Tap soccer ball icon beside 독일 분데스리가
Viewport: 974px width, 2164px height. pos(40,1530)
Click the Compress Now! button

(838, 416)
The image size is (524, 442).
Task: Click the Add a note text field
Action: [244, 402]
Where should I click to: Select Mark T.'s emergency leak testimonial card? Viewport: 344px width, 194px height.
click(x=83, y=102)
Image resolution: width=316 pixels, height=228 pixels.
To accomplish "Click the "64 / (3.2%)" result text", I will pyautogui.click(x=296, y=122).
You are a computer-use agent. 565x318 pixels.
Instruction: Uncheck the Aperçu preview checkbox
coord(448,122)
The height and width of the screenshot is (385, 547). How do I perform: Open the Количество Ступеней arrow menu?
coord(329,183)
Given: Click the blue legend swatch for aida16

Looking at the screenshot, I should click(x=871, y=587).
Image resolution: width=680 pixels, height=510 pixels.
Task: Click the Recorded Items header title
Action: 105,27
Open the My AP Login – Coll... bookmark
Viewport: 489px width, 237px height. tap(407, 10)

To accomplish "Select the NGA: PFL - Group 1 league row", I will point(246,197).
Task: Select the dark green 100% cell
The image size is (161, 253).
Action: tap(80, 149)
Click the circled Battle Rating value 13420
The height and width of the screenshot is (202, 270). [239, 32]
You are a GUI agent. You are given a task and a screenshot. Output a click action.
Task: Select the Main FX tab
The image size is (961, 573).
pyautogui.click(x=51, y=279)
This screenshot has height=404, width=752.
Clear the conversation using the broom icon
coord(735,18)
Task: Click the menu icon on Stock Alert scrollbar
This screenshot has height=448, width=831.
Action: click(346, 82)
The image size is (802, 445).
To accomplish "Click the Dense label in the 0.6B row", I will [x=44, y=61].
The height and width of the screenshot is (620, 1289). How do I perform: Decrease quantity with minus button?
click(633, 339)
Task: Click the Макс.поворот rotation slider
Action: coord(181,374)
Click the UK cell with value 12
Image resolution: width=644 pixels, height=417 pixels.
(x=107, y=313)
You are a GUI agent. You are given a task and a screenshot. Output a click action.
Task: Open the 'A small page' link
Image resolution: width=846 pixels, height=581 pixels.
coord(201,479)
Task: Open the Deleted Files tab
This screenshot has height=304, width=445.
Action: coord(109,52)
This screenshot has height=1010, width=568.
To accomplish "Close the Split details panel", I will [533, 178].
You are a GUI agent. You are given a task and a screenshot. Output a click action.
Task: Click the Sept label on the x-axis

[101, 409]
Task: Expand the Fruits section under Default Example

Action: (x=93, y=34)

= = = =

> WORK INSTRUCTIONS
Format all the lines of the rows above as a Markdown table with two columns, Number and Line. Number the lines in order and skip blank lines.

> OUTPUT
| Number | Line |
|---|---|
| 1 | Tap soccer ball icon beside 독일 분데스리가 |
| 2 | Viewport: 974px width, 2164px height. pos(40,1530) |
| 3 | Click the Compress Now! button |
| 4 | (838, 416) |
| 5 | The image size is (524, 442). |
| 6 | Task: Click the Add a note text field |
| 7 | Action: [244, 402] |
| 8 | Where should I click to: Select Mark T.'s emergency leak testimonial card? Viewport: 344px width, 194px height. |
| 9 | click(x=83, y=102) |
| 10 | Image resolution: width=316 pixels, height=228 pixels. |
| 11 | To accomplish "Click the "64 / (3.2%)" result text", I will pyautogui.click(x=296, y=122). |
| 12 | You are a computer-use agent. 565x318 pixels. |
| 13 | Instruction: Uncheck the Aperçu preview checkbox |
| 14 | coord(448,122) |
| 15 | The height and width of the screenshot is (385, 547). How do I perform: Open the Количество Ступеней arrow menu? |
| 16 | coord(329,183) |
| 17 | Given: Click the blue legend swatch for aida16 |
| 18 | Looking at the screenshot, I should click(x=871, y=587). |
| 19 | Image resolution: width=680 pixels, height=510 pixels. |
| 20 | Task: Click the Recorded Items header title |
| 21 | Action: 105,27 |
| 22 | Open the My AP Login – Coll... bookmark |
| 23 | Viewport: 489px width, 237px height. tap(407, 10) |
| 24 | To accomplish "Select the NGA: PFL - Group 1 league row", I will point(246,197). |
| 25 | Task: Select the dark green 100% cell |
| 26 | The image size is (161, 253). |
| 27 | Action: tap(80, 149) |
| 28 | Click the circled Battle Rating value 13420 |
| 29 | The height and width of the screenshot is (202, 270). [239, 32] |
| 30 | You are a GUI agent. You are given a task and a screenshot. Output a click action. |
| 31 | Task: Select the Main FX tab |
| 32 | The image size is (961, 573). |
| 33 | pyautogui.click(x=51, y=279) |
| 34 | This screenshot has height=404, width=752. |
| 35 | Clear the conversation using the broom icon |
| 36 | coord(735,18) |
| 37 | Task: Click the menu icon on Stock Alert scrollbar |
| 38 | This screenshot has height=448, width=831. |
| 39 | Action: click(346, 82) |
| 40 | The image size is (802, 445). |
| 41 | To accomplish "Click the Dense label in the 0.6B row", I will [x=44, y=61]. |
| 42 | The height and width of the screenshot is (620, 1289). How do I perform: Decrease quantity with minus button? |
| 43 | click(633, 339) |
| 44 | Task: Click the Макс.поворот rotation slider |
| 45 | Action: coord(181,374) |
| 46 | Click the UK cell with value 12 |
| 47 | Image resolution: width=644 pixels, height=417 pixels. |
| 48 | (x=107, y=313) |
| 49 | You are a GUI agent. You are given a task and a screenshot. Output a click action. |
| 50 | Task: Open the 'A small page' link |
| 51 | Image resolution: width=846 pixels, height=581 pixels. |
| 52 | coord(201,479) |
| 53 | Task: Open the Deleted Files tab |
| 54 | This screenshot has height=304, width=445. |
| 55 | Action: coord(109,52) |
| 56 | This screenshot has height=1010, width=568. |
| 57 | To accomplish "Close the Split details panel", I will [533, 178]. |
| 58 | You are a GUI agent. You are given a task and a screenshot. Output a click action. |
| 59 | Task: Click the Sept label on the x-axis |
| 60 | [101, 409] |
| 61 | Task: Expand the Fruits section under Default Example |
| 62 | Action: (x=93, y=34) |